EXERCISE PROMPT: Check every line below for the word "computer" and copy the ones that have it.

Pixel coordinate grounding data:
****
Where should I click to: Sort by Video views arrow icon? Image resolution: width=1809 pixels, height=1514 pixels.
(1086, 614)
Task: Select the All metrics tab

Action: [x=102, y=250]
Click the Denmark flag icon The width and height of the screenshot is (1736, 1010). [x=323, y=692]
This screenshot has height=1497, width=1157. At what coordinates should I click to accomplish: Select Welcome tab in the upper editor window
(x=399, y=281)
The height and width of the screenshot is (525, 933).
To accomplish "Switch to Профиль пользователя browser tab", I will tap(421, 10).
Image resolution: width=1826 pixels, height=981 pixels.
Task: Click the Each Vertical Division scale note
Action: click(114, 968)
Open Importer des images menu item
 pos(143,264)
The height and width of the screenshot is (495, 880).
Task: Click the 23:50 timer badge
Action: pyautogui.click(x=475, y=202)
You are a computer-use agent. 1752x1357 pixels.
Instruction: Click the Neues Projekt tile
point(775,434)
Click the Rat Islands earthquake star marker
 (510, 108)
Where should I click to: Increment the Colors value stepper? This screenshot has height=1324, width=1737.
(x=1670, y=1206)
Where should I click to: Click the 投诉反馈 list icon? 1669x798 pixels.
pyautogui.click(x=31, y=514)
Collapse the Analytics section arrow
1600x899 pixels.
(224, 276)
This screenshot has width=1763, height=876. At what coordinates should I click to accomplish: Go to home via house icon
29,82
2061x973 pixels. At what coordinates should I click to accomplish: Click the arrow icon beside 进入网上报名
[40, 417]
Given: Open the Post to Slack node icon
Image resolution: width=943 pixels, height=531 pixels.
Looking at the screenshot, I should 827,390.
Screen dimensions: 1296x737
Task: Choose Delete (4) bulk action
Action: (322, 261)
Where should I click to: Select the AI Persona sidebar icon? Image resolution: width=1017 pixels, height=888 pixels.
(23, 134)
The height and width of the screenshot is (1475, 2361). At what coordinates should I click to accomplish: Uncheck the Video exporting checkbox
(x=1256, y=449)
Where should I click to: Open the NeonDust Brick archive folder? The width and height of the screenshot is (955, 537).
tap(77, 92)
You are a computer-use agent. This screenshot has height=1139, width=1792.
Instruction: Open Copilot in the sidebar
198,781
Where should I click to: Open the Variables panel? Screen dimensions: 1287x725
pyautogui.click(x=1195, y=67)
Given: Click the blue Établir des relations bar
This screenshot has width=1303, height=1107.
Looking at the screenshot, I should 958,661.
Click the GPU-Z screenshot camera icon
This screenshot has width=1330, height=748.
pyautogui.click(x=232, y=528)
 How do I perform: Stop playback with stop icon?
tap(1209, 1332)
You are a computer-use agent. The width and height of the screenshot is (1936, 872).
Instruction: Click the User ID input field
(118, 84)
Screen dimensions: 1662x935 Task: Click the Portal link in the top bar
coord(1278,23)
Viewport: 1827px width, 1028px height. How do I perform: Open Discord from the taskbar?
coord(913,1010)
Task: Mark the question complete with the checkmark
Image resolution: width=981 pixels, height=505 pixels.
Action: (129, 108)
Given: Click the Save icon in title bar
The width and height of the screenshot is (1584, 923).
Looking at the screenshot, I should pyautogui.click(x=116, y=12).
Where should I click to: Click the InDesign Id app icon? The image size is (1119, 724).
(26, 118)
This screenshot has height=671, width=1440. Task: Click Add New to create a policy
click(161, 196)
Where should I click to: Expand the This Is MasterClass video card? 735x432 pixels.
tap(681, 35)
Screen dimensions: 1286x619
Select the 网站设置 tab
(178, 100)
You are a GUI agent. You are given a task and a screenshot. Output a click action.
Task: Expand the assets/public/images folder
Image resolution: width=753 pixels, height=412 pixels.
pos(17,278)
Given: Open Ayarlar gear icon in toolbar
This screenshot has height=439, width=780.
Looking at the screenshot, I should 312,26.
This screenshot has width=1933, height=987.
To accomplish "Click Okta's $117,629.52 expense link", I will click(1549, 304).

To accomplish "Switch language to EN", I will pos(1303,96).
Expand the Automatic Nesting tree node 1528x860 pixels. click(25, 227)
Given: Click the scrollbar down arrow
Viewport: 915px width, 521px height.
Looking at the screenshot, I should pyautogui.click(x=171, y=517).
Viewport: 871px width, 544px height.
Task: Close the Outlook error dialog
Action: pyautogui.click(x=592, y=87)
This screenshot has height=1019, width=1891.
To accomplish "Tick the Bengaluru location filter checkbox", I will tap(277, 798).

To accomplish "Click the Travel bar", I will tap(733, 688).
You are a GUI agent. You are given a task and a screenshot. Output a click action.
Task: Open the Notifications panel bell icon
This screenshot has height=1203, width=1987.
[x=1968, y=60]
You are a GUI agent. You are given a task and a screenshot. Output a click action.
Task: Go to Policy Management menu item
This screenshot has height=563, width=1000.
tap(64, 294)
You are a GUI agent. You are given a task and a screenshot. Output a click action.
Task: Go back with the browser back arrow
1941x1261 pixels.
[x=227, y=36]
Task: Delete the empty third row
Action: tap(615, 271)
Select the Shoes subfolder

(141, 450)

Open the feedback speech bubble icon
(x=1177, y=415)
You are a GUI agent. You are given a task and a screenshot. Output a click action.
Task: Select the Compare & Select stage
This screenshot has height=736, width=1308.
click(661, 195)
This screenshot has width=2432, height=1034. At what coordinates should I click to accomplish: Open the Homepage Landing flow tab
****
ANSWER TO THIS TASK:
You are a computer-use agent. 1752x1357 pixels.
You are a computer-use agent. This screenshot has height=1139, width=1792.
You are a computer-use agent. The width and height of the screenshot is (1936, 872).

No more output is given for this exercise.